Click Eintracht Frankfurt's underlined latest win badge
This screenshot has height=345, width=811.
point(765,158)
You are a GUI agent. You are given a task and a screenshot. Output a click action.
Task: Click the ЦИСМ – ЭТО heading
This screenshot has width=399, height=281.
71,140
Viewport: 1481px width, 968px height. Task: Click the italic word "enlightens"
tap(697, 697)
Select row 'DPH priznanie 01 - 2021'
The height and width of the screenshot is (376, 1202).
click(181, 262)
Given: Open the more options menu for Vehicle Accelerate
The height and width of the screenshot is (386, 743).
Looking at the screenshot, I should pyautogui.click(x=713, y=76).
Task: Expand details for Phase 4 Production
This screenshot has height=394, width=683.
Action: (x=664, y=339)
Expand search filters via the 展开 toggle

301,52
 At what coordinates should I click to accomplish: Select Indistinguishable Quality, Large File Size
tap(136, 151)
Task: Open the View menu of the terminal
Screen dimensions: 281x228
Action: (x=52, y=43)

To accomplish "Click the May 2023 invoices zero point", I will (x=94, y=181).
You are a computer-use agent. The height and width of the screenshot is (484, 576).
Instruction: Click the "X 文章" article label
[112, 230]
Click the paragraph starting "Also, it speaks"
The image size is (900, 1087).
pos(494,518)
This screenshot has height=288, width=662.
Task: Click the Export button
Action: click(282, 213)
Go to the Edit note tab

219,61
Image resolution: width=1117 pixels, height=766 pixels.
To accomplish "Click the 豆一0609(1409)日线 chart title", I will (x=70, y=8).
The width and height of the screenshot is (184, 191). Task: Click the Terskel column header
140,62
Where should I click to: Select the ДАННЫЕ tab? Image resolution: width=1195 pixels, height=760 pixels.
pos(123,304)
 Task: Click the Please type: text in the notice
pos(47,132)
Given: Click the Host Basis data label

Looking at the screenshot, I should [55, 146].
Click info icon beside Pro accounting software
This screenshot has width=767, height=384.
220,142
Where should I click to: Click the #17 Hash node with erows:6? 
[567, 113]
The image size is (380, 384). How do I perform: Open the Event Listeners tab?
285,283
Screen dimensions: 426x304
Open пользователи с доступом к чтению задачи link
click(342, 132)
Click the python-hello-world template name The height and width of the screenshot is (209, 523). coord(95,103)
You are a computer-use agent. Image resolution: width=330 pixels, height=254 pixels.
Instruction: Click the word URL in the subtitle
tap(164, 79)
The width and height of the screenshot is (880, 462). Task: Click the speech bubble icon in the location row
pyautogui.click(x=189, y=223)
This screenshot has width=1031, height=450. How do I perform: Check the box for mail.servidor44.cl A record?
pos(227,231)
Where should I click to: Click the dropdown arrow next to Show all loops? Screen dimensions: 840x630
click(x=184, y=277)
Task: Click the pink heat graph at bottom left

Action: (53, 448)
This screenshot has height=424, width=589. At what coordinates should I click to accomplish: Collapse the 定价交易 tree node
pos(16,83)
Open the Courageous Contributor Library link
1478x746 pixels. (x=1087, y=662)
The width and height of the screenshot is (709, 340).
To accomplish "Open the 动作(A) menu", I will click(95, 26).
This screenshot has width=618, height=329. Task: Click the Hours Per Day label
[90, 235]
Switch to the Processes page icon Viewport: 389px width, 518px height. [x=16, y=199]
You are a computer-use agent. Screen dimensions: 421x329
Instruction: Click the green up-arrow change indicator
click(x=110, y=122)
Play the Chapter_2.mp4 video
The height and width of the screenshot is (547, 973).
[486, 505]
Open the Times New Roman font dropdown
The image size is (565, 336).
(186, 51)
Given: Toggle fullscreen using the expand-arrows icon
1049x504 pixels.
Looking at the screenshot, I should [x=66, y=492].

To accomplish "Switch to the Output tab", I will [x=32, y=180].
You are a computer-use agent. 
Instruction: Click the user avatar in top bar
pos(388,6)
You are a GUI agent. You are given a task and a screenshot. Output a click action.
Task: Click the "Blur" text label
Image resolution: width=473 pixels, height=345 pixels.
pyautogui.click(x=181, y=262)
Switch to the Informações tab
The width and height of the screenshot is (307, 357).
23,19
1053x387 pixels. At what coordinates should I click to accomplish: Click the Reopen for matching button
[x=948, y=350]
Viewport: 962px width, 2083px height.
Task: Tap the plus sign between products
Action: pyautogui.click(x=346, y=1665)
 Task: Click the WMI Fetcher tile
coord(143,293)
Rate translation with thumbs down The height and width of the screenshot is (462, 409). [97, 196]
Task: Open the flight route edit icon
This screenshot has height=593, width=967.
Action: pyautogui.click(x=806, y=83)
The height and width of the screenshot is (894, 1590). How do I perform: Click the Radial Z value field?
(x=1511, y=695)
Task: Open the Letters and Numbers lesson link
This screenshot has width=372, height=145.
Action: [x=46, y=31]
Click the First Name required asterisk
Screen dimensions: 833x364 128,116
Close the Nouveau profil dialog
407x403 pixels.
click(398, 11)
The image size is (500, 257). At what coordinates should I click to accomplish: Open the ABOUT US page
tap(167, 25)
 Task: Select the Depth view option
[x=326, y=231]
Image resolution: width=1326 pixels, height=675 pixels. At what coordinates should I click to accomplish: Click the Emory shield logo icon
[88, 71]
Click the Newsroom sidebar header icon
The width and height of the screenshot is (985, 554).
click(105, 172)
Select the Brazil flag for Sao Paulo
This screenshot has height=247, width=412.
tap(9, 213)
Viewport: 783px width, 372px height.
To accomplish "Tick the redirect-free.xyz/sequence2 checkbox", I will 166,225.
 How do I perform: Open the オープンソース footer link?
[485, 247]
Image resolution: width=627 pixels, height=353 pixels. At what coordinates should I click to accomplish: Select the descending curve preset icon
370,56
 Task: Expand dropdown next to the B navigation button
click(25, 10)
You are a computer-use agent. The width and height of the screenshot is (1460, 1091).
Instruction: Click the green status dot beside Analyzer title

__TASK STATEMENT__: Across the entries, work out how many lines hold the word "agent". Reply with that number only.

__EXERCISE RESULT__: 7